I consider the following as special case and most scenes are setup differently!

There are four different materials inside the Cornell Box scene: Red, green, grey and the light.
Look for g_emission_colors and g_diffuse_colors in the code.

To be able to assign a different material to each individual triangles in a single GAS there need to be multiple shader binding table (SBT) entries for such a GAS.
Another method would be to have multiple GAS with each containing the triangles with the same material, but that requires instances inside an instance acceleration structure (IAS) on top referencing these GAS to place them into the scene. Then that top level IAS is the root traversable for the raytracing launch.
You should use such a structure later when you build more complex scenes like in your picture.
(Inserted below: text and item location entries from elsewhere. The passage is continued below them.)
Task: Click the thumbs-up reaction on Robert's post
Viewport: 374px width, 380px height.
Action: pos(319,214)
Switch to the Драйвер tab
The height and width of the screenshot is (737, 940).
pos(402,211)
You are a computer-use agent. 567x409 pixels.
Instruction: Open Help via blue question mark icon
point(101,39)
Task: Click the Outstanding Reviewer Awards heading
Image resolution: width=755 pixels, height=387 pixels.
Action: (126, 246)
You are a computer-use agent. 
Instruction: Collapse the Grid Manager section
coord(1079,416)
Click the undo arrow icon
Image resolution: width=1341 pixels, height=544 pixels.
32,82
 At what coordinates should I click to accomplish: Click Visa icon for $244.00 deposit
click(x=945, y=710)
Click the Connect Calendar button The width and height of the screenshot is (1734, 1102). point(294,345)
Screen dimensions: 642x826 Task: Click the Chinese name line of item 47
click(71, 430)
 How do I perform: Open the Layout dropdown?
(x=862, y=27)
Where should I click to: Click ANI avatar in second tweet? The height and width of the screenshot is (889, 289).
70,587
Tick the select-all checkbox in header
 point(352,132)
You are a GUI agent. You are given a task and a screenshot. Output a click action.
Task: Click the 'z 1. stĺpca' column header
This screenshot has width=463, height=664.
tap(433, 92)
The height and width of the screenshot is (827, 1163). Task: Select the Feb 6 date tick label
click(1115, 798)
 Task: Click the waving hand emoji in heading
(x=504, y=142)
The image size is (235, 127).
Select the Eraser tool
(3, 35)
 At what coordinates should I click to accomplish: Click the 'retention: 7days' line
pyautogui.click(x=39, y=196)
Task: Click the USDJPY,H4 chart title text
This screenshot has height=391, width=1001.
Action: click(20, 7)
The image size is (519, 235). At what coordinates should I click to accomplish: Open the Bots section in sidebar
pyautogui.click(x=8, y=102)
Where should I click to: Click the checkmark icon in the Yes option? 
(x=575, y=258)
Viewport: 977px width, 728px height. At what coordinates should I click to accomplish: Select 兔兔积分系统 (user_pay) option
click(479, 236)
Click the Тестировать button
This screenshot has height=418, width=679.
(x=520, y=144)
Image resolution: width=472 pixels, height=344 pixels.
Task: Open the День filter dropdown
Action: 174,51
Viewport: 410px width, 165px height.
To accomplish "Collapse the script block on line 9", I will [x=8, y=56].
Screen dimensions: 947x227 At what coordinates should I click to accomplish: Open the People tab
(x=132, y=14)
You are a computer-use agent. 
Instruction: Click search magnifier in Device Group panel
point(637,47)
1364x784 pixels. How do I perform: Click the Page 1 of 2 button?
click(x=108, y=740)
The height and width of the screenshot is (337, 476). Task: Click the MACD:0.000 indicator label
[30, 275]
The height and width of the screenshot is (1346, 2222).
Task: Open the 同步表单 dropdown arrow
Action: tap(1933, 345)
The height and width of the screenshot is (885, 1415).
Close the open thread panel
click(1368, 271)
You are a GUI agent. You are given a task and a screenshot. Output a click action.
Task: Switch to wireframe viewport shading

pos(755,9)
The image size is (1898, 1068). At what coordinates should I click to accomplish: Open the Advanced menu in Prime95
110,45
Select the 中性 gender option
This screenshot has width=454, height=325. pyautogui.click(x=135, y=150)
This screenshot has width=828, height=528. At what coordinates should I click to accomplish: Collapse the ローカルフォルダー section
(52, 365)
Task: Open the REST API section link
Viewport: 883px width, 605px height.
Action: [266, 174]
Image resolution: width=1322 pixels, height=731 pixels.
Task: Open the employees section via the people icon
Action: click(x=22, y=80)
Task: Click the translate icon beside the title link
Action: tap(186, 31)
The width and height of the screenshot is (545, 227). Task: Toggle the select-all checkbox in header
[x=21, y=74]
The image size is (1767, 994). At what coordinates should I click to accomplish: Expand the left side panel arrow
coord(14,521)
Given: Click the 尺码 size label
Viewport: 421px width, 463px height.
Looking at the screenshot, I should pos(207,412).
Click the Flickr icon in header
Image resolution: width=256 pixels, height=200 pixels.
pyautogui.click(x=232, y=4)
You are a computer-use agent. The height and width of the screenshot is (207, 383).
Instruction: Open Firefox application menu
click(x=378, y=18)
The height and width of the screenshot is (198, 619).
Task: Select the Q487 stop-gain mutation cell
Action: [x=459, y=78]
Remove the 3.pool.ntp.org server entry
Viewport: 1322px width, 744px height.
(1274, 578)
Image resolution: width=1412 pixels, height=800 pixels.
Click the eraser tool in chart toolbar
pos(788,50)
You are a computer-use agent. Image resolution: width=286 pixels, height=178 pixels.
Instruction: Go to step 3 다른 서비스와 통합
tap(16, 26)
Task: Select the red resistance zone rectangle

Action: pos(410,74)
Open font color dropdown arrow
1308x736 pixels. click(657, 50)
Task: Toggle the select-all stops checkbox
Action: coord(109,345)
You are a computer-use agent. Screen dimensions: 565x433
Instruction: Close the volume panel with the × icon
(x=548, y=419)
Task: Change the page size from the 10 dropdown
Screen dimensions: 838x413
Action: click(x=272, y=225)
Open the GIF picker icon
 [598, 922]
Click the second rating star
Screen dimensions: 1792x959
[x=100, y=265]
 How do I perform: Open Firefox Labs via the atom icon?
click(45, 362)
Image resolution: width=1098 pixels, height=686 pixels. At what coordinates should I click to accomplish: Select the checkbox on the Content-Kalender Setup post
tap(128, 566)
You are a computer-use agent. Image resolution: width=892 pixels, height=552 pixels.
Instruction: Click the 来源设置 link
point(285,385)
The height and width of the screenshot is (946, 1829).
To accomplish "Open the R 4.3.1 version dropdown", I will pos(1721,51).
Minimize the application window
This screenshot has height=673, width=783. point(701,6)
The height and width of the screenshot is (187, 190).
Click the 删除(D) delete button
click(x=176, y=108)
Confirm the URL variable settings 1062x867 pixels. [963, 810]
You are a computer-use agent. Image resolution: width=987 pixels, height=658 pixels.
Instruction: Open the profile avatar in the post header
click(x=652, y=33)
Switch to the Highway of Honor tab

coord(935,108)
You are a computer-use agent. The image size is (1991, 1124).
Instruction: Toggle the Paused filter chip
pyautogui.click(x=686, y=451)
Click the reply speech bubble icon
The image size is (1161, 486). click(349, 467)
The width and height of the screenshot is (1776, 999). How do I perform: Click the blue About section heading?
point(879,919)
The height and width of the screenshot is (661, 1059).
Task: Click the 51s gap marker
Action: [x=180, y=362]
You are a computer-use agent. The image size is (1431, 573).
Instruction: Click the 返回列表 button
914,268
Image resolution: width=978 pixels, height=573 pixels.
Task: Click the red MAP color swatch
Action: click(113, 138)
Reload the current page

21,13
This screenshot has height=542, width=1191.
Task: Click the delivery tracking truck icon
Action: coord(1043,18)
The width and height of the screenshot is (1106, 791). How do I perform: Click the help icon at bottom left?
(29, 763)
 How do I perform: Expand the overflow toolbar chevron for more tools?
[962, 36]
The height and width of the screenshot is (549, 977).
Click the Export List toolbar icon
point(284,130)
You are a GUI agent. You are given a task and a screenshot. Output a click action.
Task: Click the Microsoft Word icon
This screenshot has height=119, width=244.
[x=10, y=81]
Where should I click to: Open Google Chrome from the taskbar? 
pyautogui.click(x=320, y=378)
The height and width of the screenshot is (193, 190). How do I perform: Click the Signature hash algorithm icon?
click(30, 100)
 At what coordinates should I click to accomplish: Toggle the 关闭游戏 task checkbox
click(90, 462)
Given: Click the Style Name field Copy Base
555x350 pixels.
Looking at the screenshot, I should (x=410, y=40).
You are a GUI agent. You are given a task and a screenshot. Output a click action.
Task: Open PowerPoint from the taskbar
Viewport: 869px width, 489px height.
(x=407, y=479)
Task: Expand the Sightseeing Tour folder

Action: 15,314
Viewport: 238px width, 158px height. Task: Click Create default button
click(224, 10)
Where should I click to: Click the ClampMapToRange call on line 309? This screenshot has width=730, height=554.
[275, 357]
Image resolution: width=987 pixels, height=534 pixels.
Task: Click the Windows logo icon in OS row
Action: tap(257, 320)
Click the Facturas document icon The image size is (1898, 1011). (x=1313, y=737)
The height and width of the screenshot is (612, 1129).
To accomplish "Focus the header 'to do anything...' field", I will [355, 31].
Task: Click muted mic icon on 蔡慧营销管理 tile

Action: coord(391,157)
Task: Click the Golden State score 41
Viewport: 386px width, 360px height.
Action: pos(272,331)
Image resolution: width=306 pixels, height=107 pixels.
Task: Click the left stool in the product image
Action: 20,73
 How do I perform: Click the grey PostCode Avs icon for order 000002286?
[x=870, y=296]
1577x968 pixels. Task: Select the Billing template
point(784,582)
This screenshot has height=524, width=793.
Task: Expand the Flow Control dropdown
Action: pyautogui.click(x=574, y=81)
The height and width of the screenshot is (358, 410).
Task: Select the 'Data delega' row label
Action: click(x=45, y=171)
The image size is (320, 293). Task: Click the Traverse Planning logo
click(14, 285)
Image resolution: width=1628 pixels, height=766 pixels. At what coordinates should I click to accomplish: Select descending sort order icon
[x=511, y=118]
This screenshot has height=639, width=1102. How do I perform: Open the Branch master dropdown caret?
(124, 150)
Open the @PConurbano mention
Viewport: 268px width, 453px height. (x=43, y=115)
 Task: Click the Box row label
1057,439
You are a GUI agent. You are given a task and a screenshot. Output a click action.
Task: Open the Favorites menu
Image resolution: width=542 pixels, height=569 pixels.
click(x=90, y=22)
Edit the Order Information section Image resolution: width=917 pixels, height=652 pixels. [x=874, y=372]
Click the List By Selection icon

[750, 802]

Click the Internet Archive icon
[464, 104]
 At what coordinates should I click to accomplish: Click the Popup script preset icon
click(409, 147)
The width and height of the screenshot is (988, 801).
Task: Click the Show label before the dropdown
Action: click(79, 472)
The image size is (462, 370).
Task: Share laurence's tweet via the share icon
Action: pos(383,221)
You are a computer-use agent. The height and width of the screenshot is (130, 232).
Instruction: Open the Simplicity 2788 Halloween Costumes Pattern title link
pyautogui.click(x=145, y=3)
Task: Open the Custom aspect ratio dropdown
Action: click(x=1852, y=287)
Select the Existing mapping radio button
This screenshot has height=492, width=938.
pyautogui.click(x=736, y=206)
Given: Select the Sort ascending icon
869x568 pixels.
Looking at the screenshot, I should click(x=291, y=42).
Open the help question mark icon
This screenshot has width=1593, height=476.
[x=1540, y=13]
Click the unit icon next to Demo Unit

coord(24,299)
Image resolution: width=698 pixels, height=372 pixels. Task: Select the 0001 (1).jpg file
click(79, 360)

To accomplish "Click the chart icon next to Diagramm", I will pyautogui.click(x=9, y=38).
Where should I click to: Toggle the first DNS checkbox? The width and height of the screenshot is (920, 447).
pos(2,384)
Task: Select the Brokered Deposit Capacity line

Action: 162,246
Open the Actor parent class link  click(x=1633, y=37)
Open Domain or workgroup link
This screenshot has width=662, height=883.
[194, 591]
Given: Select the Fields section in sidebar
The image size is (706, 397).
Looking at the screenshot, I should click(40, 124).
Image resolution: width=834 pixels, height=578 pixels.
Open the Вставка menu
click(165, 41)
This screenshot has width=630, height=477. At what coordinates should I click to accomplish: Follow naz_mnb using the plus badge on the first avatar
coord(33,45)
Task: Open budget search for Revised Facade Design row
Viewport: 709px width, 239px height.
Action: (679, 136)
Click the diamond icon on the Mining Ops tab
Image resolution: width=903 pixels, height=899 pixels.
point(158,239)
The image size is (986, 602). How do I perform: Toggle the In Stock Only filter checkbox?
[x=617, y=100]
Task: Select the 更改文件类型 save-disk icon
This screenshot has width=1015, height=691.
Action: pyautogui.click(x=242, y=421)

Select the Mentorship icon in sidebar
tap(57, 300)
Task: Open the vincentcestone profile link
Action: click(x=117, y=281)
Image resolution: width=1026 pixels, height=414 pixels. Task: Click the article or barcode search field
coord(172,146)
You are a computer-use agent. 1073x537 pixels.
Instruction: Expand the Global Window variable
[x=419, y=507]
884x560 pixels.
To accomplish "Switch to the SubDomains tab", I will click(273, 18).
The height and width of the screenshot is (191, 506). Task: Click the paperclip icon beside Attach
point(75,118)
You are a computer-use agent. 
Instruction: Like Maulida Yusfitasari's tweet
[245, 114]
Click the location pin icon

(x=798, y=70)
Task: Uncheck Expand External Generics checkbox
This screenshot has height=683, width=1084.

The chair could be defined only once and then instanced four times into the scene for example. That saves memory, is faster to setup, and similarly efficient to ray trace.

More information about how the materials are assigned per primitive in this optixPathTracer example here:
https://forums.developer.nvidia.com/t/how-to-index-stb-record-in-each-optixbuildinput-in-optix7/181300/2

Just to set expectations straight, it would take me much longer to explain how 3D graphics and OptiX work, than to implement what you’ve asked for.
If there are specific OptiX questions which are not explained by working through the OptiX Programming Guide and all examples you can find, then feel free to ask these specific questions here. Everything else like the coordinate space things above are too fundamental for this developer forum.